I forced my eyes closed and told myself I was imagining it. There probably hadn’t even been a light on in that room. I was seeing things. Shit. My mind was playing tricks on me.
After dreams about that night with Young I always felt shaken and confused. Running was the only thing that cleared my mind. I told myself I was probably still shaken up when I passed Piper’s house. I was hoping to see her, that was all.
Sleep continued to evade me for the rest of the night, but I remained still. My head was pressed against my pillow and my blanket was wrapped tightly around my body. Whenever I got the urge to leave my bed, I pulled it even tighter. I told myself it would hold me together, keep my mind and my body in check, but I knew that wasn’t true. I knew nothing could hold me together anymore.
Five
Piper
“You aren’t ready yet?!” Audra’s annoyed voice snapped me out of my daydream.
“I was having a nice moment and you just ruined it,” I said as I turned around to glare at her.
“A nice moment? You were staring out the window.”
“Exactly.

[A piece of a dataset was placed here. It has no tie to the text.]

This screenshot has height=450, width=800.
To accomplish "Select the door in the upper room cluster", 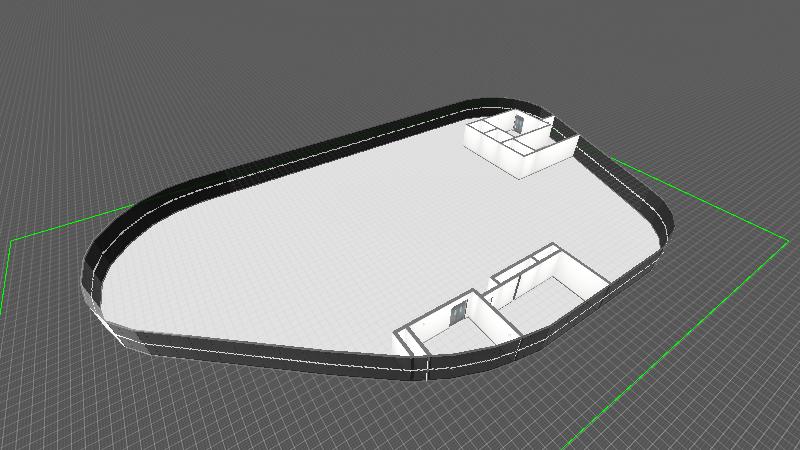I will click(x=517, y=124).
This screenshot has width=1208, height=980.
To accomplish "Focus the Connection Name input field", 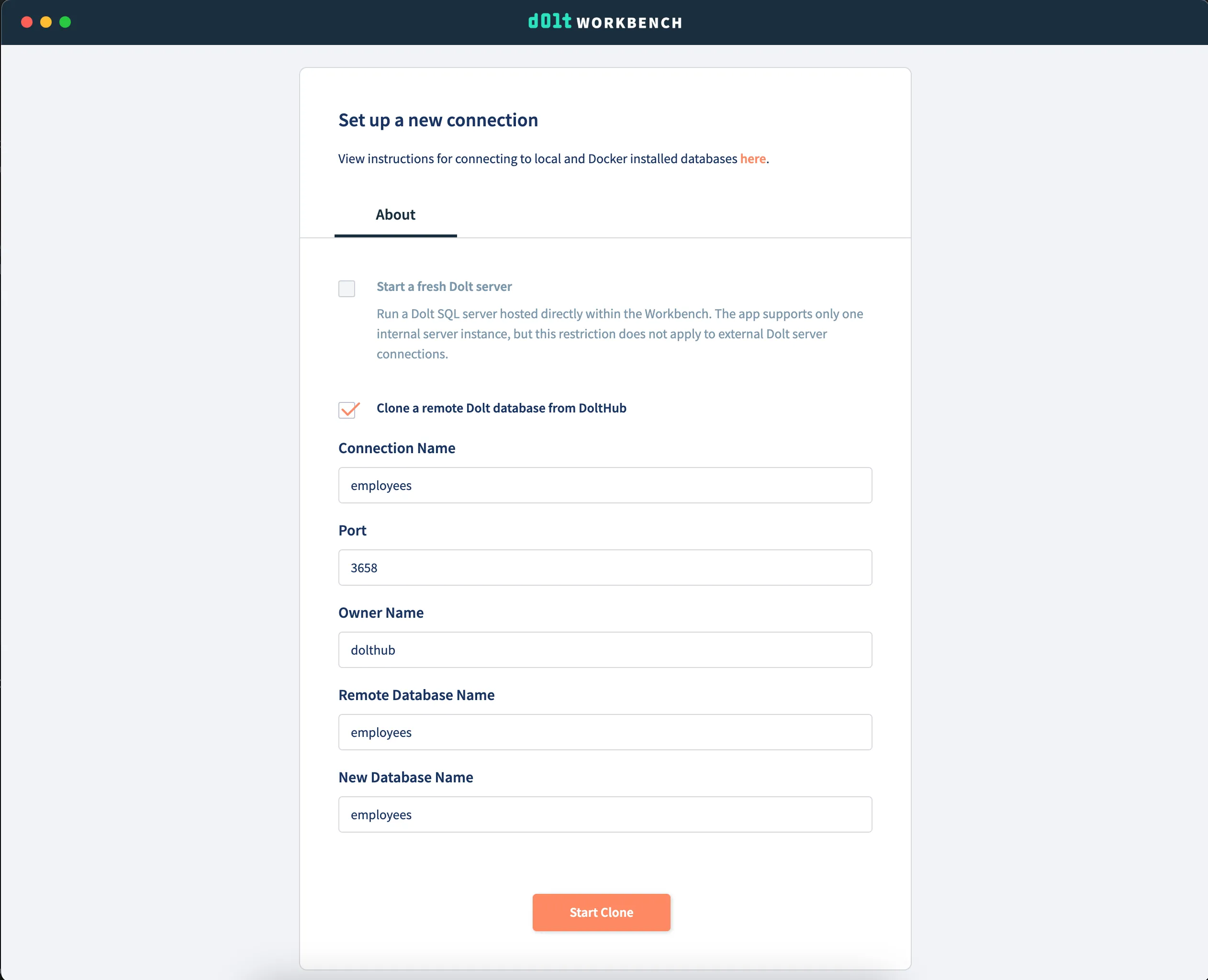I will point(604,486).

It was peaceful until you showed up.”
“Cry me a river,” Audra said with a roll of her eyes. “Get dressed. We have to leave in ten minutes. Mom and Dad are already freaking out that we’ll be late.”
“They’ve been freaking out since I got here, what else is new?”
“Just hurry. Please,” Audra hissed.
“Well, since you said please,” I teased. I walked over to the closet and pulled the door open. I grew up in this room and had unpacked my things the night before, but I still felt like I was living in someone else’s home. The five years since I’d last slept in that bed and opened that closet door had put up a permanent wall between me and my parent’s home. Nothing felt like mine.
I pulled out a dark dress and some heels. Laying them on the bed, I stripped down to my underwear without realizing my sister was still in my doorway.
“What?” I snapped, “I’m getting dressed.”
“Don’t you own anything black?” Audra asked, her eyes glued to my dress.
“That is black,” I explained with a shake of my head.
“No, Piper, that’s blue,” Audra said. She walked over and picked up the dress. She held it up to my nose.
I took a step away from he
r and rolled my eyes.
“Fine,” I said. “It’s blue, but it’s a navy blue so no one will be able to tell the difference.”
“You didn’t pack a black dress?” Audra’s voice was beginning to gain it’s mothering quality. The last thing I needed was a full-on Audra-style lecture right before a funeral.
“I must have grabbed the wrong one,” I shrugged.
“Haven’t you heard?” A voice called from the hallway. “Navy is the new black in New York City. Our Piper here has to stay up on the latest fashion trends if she wants to stick it out in the bit city.”
“Thanks for that, Aunt Miriam,” I called back.
I caught Audra’s eye and we both erupted into silent giggled. Just like that, all tension faded from the room and Audra helped me step into my dress without any further comment. She zipped me up and leaned against the dresser while I slipped on my shoes.
“So, tell me,” she began, her tone suddenly serious. “How is it being back?”
“Honestly, Aud, I don’t know.” I shook my head and gestured around the room, “All of this, it just feels surreal. It feels like an entirely different life. I’m not the same girl I was when I lived here.”
“I know that,” Audra nodded. “We all do, Pipe. No one expects you to be exactly the same. We just wanted to see you.”
“I know and I’m glad I’m here.”
Audra gave me a skeptical look. I stared at her defiantly for a few seconds before I sighed and let a small smile escape onto my lips.
“I am,” I insisted. “Even if it’s weird to be back, it’s good that I came.”
Laughter echoed up the stairs and I heard children running around in the living room. In a second, my mother would come and demand they all quiet down. This was a morning of sadness, after all. It wasn’t time for playing. Still, hearing them laugh helped make my words to Audra feel true.